Minted in late 2015, 20/20 LDN Recordings announced themselves with Ivy Lab presents 20/20 Volume.1. And what a herald it was.
It quickly garnered a wealth of glowing reviews from notable outlets, described as, “uncompromising, insightful and rather awesome – 9/10” by Mixmag and, “impossible to categorise – 9/10” by DJ Mag.
A short while later, 20/20 went on to claim the title of Best Breakthrough Label 2016 in DJ Mag’s Best of British Awards.
Upon further research, it positively floored me (in the best possible way) to learn that Ivy Lab are duo Sabre and Stray. Sabre is known to his bank manager as Gove Kidao. He is also known to me as my old school mate from England.

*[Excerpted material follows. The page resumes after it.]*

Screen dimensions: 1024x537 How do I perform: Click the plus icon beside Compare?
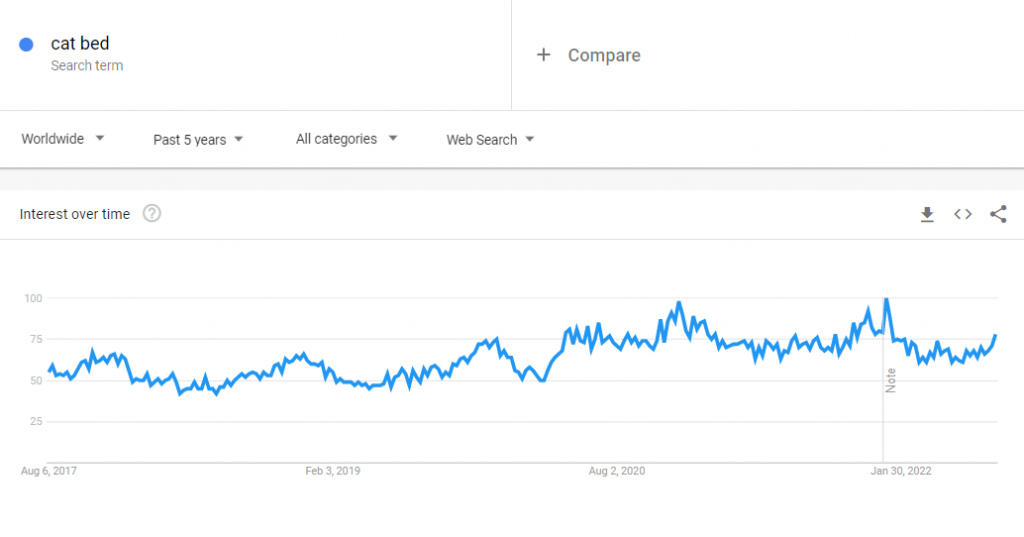pos(543,55)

Cue the flashbacks that now hindsight present as prescience.
Not only was he one of Ashlyns school’s nicest fellas, but his passion for music even then was evident. He would spend minutes on end of a Monday morning, intricately and loquaciously detailing the sonics of the latest drum & bass gem he had unearthed from a weekend’s dusty-fingered foray into London’s vinyl vaults. He was the go-to DJ at our respective 18th birthday bashes, and I remember as clear as yesterday that – as he completed another flawless blend and glanced from decks to crowd, earphones hanging half off his head – he absolutely “looked the part”.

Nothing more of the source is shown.